Re: How do you deal with this then?kanjoosi

LOL I used to do the same thing :D

Re: How do you deal with this then?kanjoosi

The thing is people like my mamoons think of others' before themselves and their own. They would not wait for their wives to initiate. But most people I know are not like that.

Re: How do you deal with this then?kanjoosi

Then I don't know what to tell you Nadz. There's a reason it's called the high road...not only does it help you rise above the pettiness, the "high" bit implies that it's a steep, uphill climb which is not easy.

I get sick of stuff too. We all do. We all have relatives/acquaintances with whom we have to grit our teeth and be polite in the face of their glaring insensitivity. Why? Because Allah SWT tells us to and because if we didn't, it would just turn into a vicious circle of people constantly being awful to each other. You can stop offering stuff, you can stop calling...but then all that would do is add one more person who is not behaving so well (you) into the mix. And what will that solve? It will only lead to more tension and more arguments.

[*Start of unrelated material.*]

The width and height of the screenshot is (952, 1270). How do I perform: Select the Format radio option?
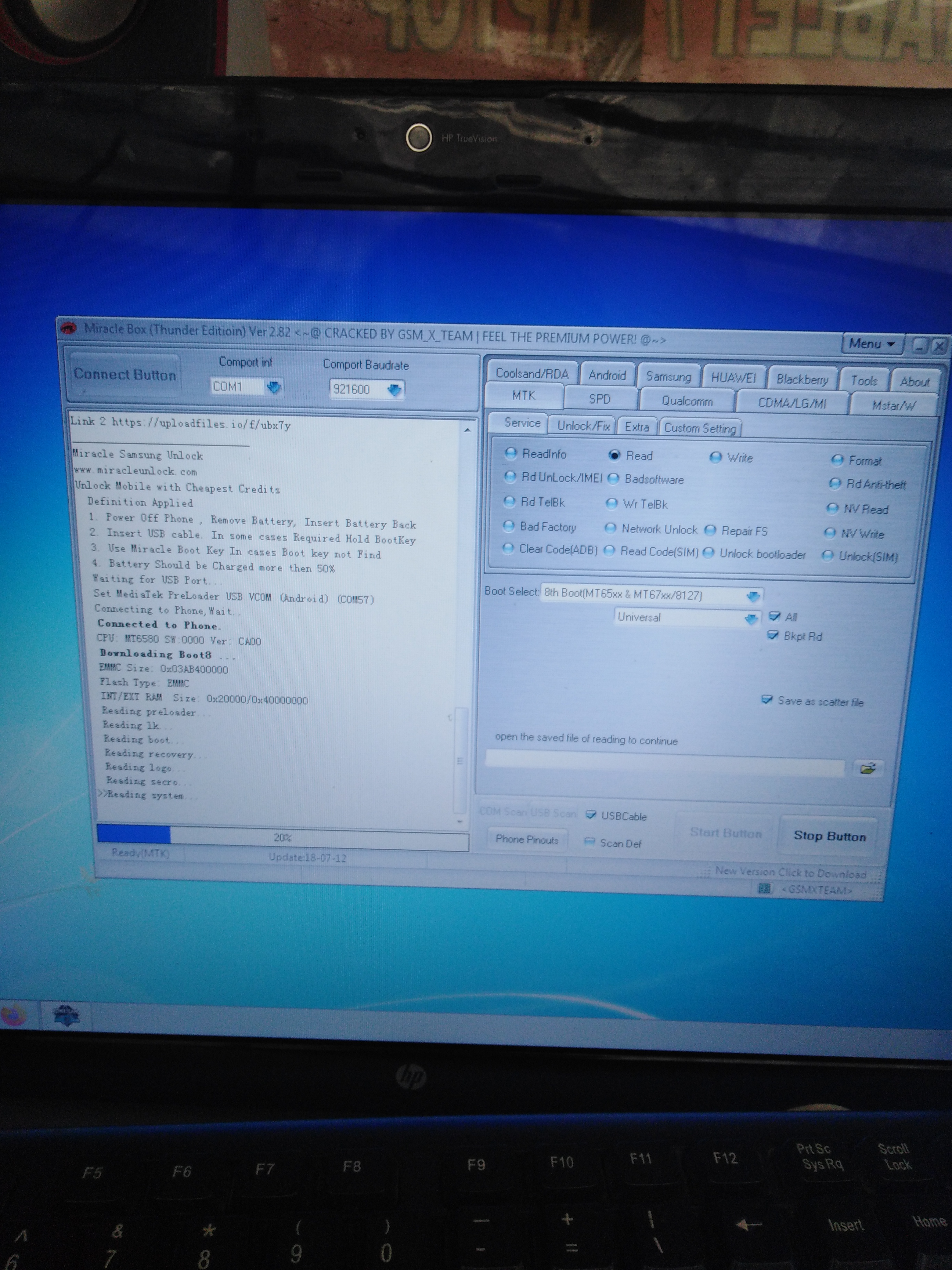click(x=837, y=460)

In a few months, you're going to be a mother. What will you teach your child? That if someone treats you badly, then you do the same to them? I KNOW that's not the lesson you want to teach your child Nadz...but you will if that's the example you put forth.

It's not easy, but truly the best solution is to show dignity and kindness in the face of thoughtlessness and insensitivity. Because doing so may at least make the other person think and change his/her behavior AND most important, it gives you a clean conscience...very important when it's time to take stock and face everything you've ever done in your life.

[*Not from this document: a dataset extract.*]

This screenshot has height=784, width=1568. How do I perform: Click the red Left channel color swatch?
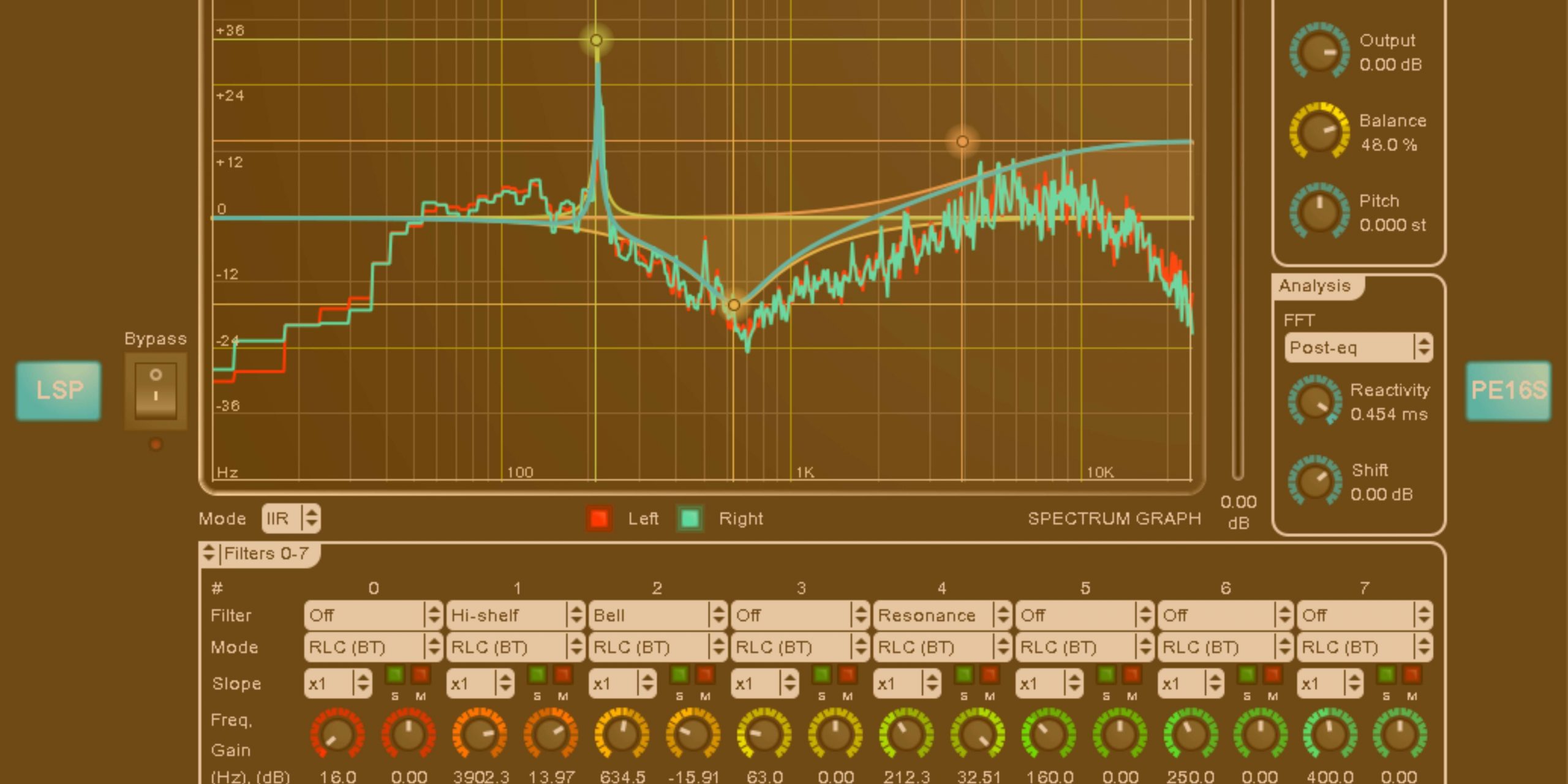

Good luck honey. It's Ramadan and I'll pray for you. And make sure to make your own duas.

Re: How do you deal with this then?kanjoosi

talking to parents is fine, but not when its constant and he is ignoring his wife.

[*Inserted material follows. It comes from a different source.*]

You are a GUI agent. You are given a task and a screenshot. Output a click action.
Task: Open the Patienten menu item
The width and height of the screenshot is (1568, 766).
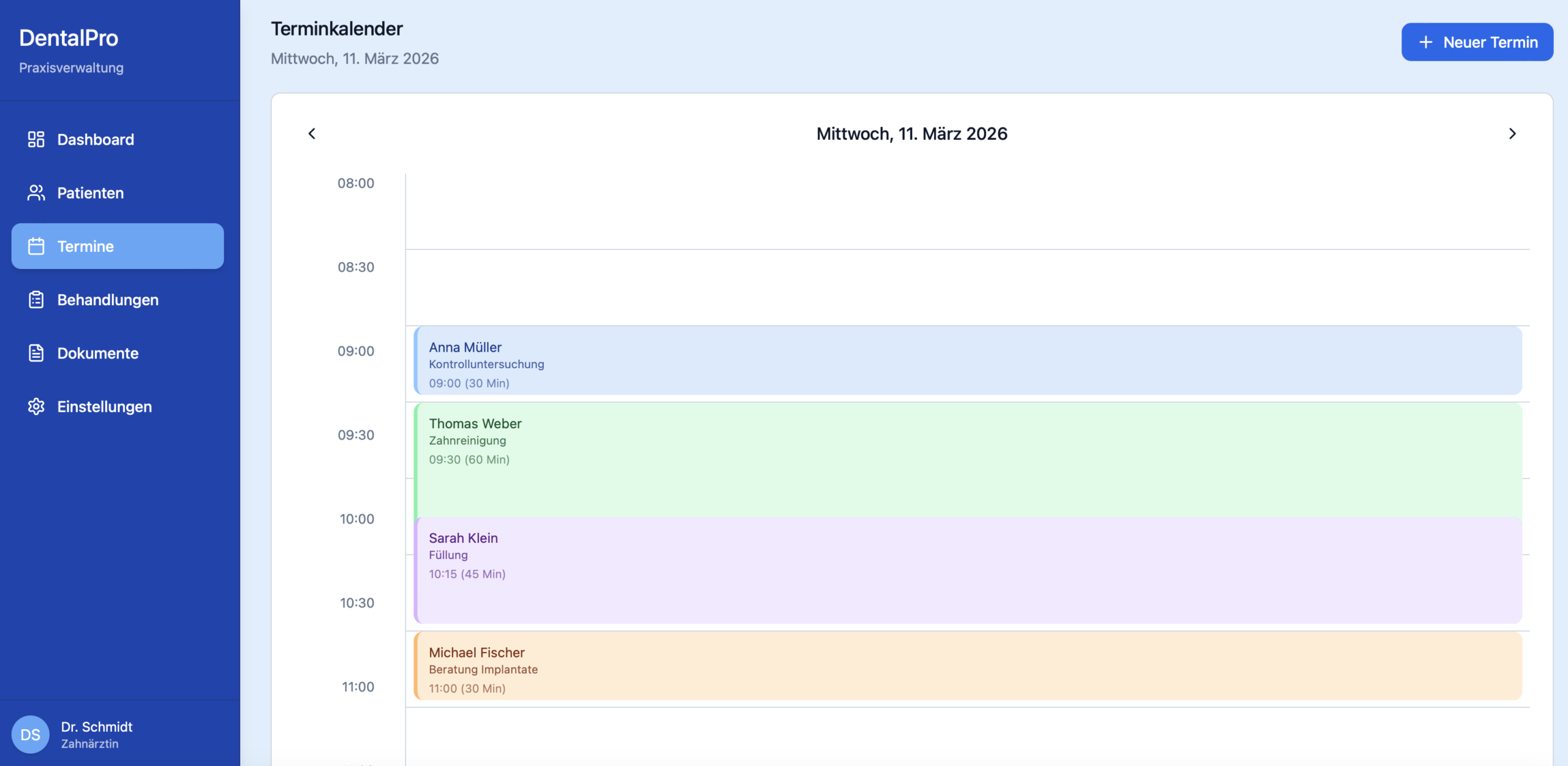91,193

Re: How do you deal with this then?kanjoosi

^He's not ignoring his wife, he calls his parents from work and chats with them for a few minutes.... she said so herself in another post.

Re: How do you deal with this then?kanjoosi

Oh I thought that he started talking to his family more and more and more during his breaks at work, that he doesnt call her or text her the way he used to....that's why one needs to find balance.

Re: How do you deal with this then?kanjoosi

WTH! now the man has to call in and text his wife during his breaks so she doesnt feel ignored!!?? let him breathe for heavens sake, from your postings here its quite obvious that you are stifling the poor man. give him space, back off and rest will fall into place. and stop complaining about him talking to his parents, have you seen the halaat in pakistan? maybe he is worried about them and calling them more than before, stop whinning, total turnoff for him probably.

Re: How do you deal with this then?kanjoosi

IMHO I think your major issue is the stingy business, you should talk to him about it, i think thats the best was forward, otherwise ull keep building up on it (with minor things such as the poor guys calls back home :)) so do talk to him before you explode.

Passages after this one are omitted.